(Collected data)
------------------------------------

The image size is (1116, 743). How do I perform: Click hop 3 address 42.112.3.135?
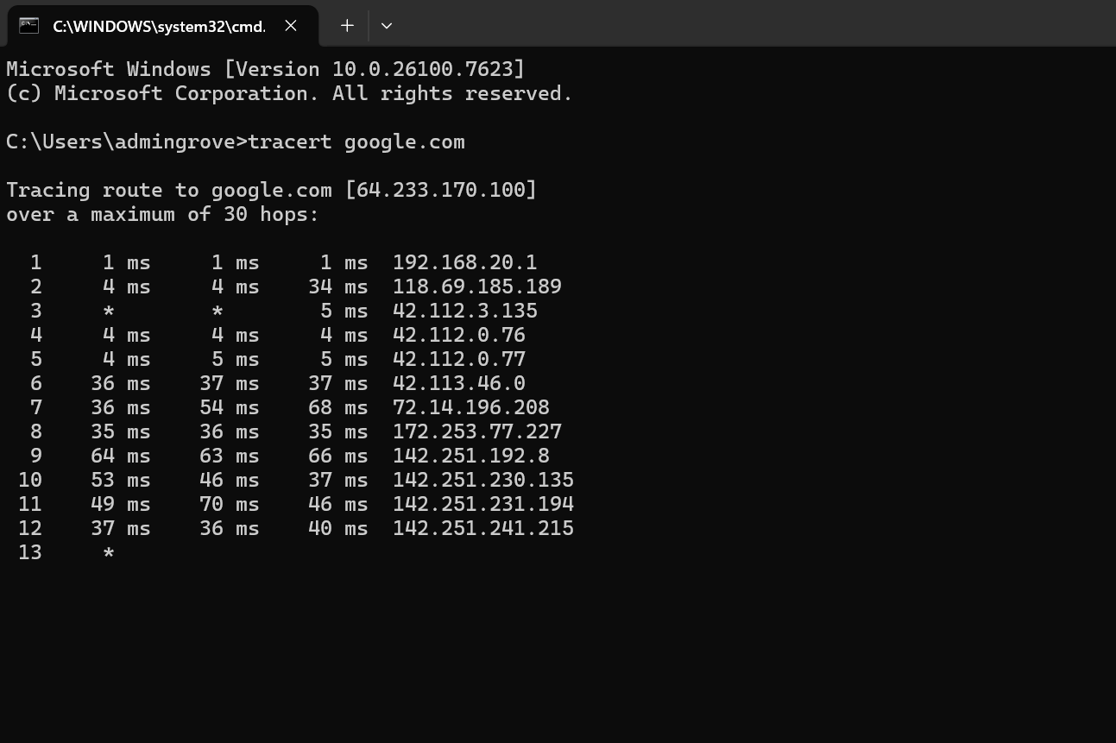click(x=464, y=311)
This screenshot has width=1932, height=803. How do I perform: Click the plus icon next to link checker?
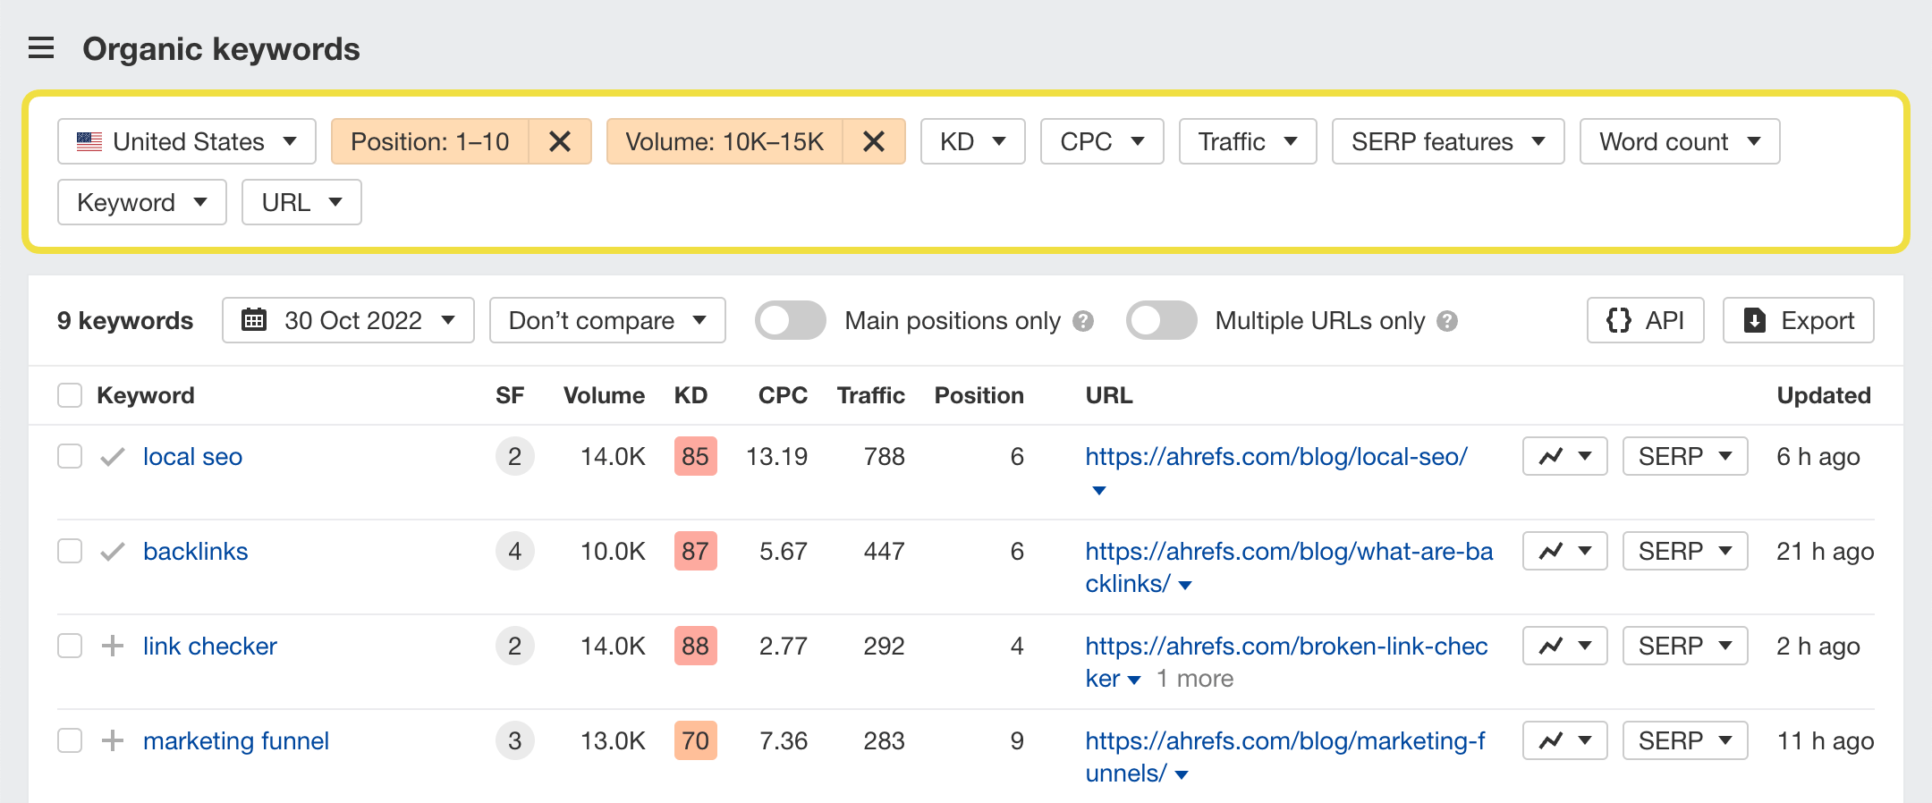[113, 646]
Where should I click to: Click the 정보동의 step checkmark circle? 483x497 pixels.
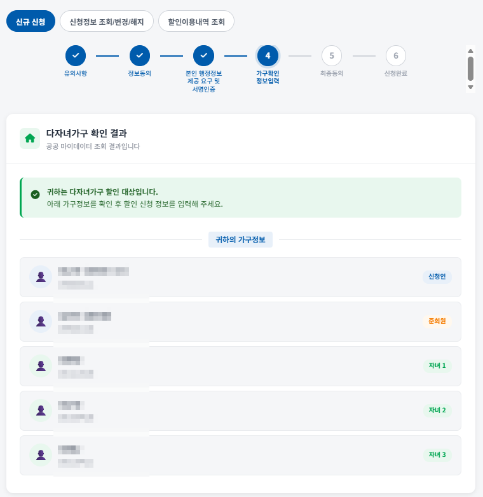[140, 55]
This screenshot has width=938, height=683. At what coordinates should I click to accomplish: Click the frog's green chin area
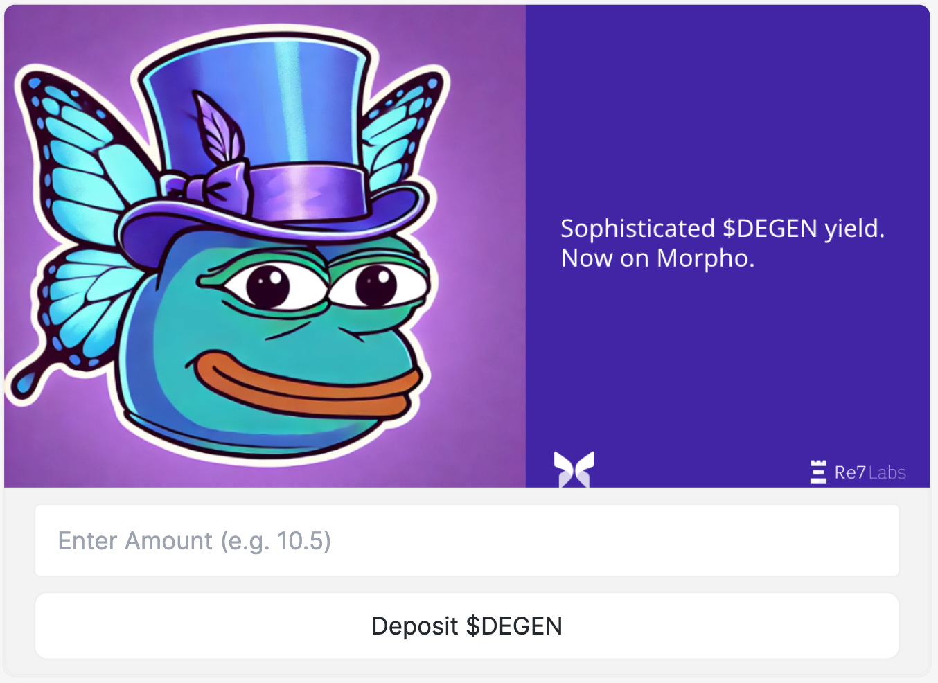(x=277, y=433)
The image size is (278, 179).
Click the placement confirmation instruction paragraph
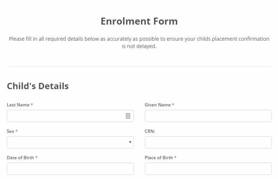click(x=139, y=43)
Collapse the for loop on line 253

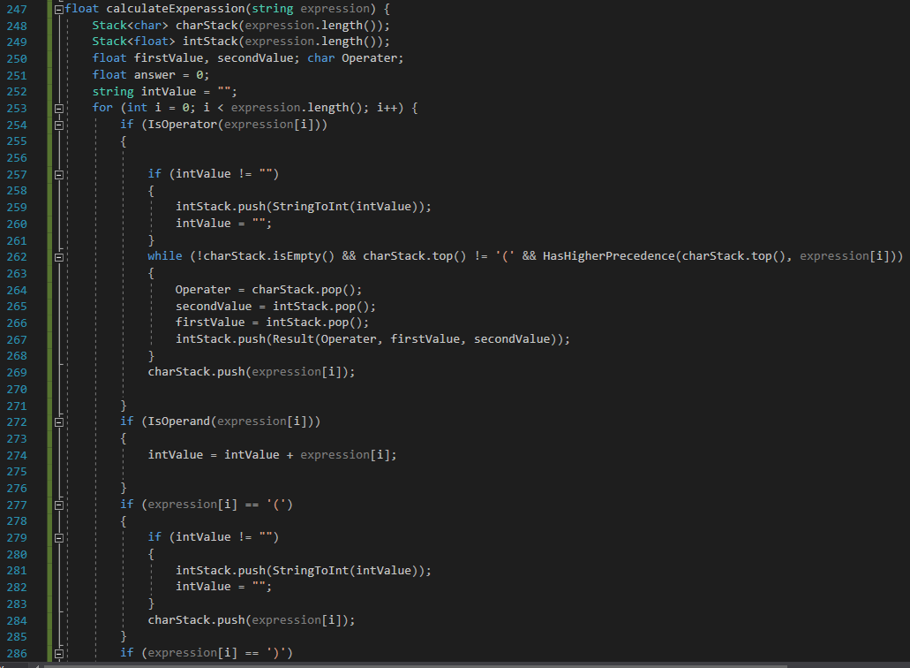(x=57, y=107)
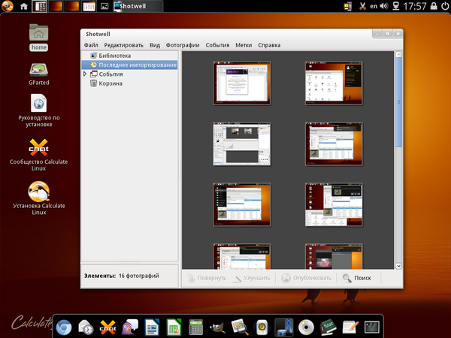The width and height of the screenshot is (451, 338).
Task: Click the Улучшить enhance button
Action: point(252,278)
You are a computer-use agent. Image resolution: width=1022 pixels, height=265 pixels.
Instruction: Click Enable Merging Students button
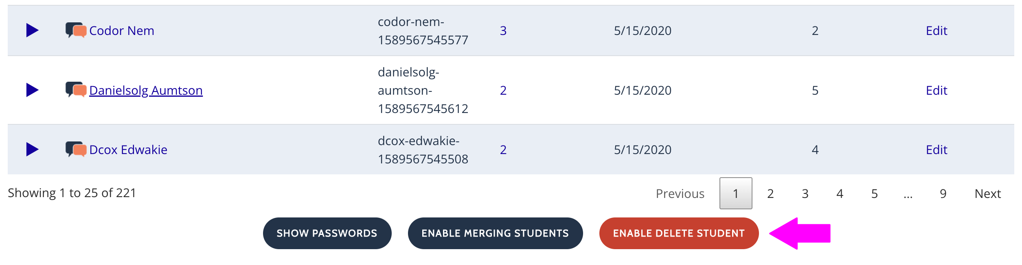[x=495, y=233]
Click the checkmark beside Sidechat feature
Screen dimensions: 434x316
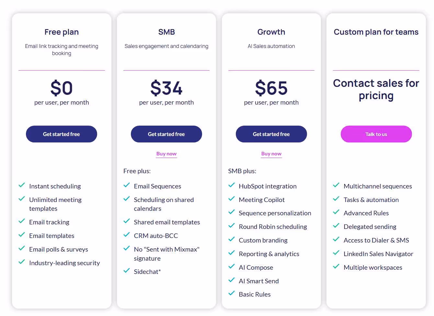pyautogui.click(x=127, y=271)
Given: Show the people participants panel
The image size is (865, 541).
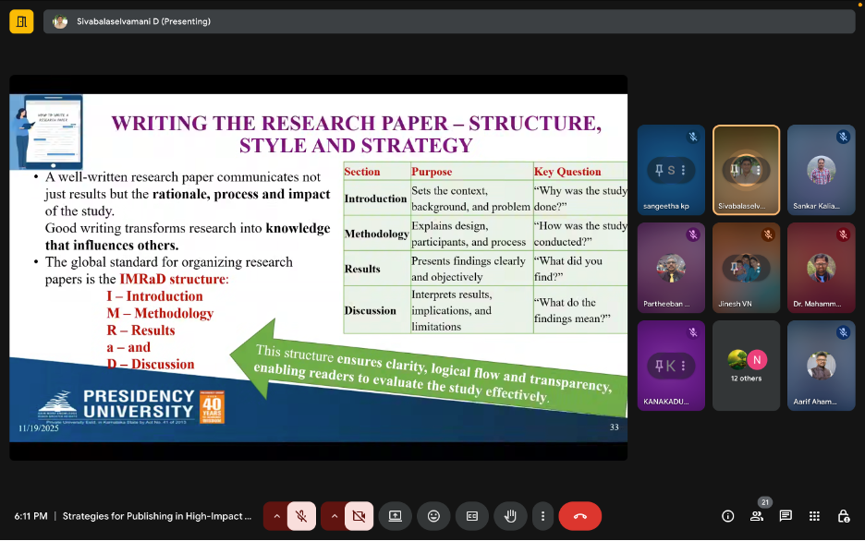Looking at the screenshot, I should [x=757, y=516].
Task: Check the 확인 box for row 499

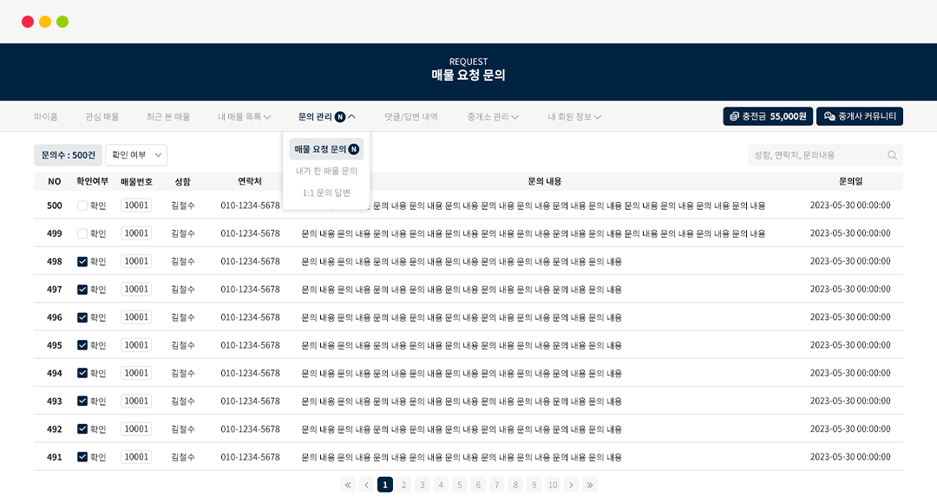Action: click(x=82, y=233)
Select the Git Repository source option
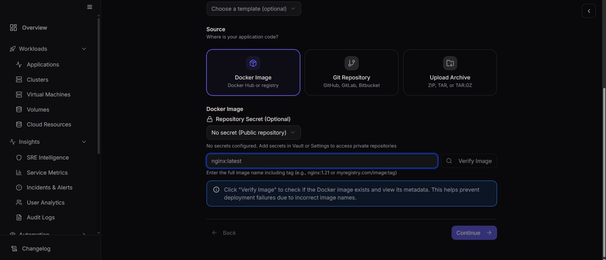The height and width of the screenshot is (260, 606). coord(351,72)
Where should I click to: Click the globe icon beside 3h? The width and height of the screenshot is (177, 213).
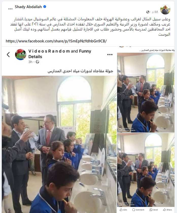pos(38,62)
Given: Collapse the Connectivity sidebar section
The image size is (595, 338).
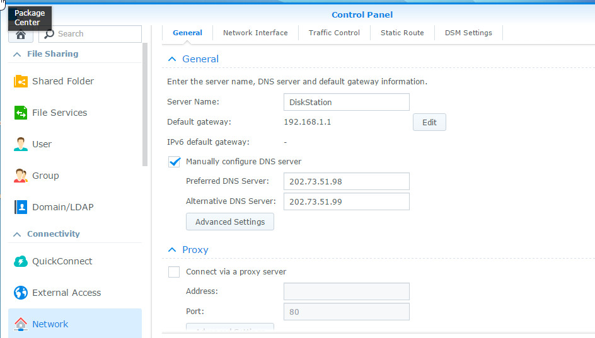Looking at the screenshot, I should click(x=16, y=234).
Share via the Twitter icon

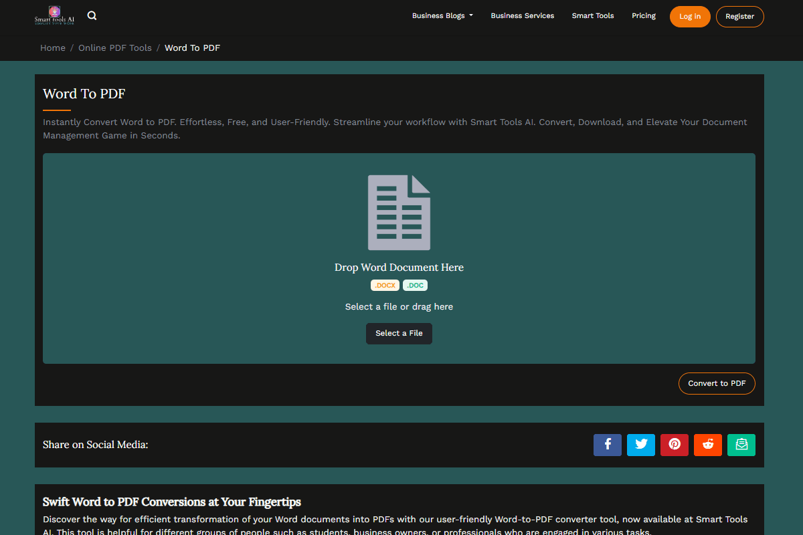(641, 445)
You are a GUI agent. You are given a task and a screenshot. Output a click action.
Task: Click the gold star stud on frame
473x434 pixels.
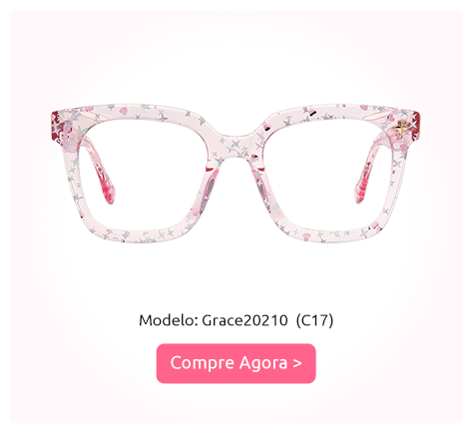pyautogui.click(x=402, y=128)
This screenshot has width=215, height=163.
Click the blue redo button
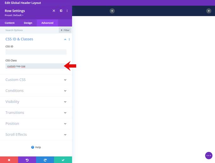pyautogui.click(x=45, y=160)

------------------------------------

• _WHAT YOU WILL DO_: Each line of the data that holds the word "agent" should be copied.

• _TASK RESPONSE_:
You are a computer-use agent. Image resolution: width=1022 pixels, height=265 pixels.
You are a GUI agent. You are given a task and a screenshot. Output a click action.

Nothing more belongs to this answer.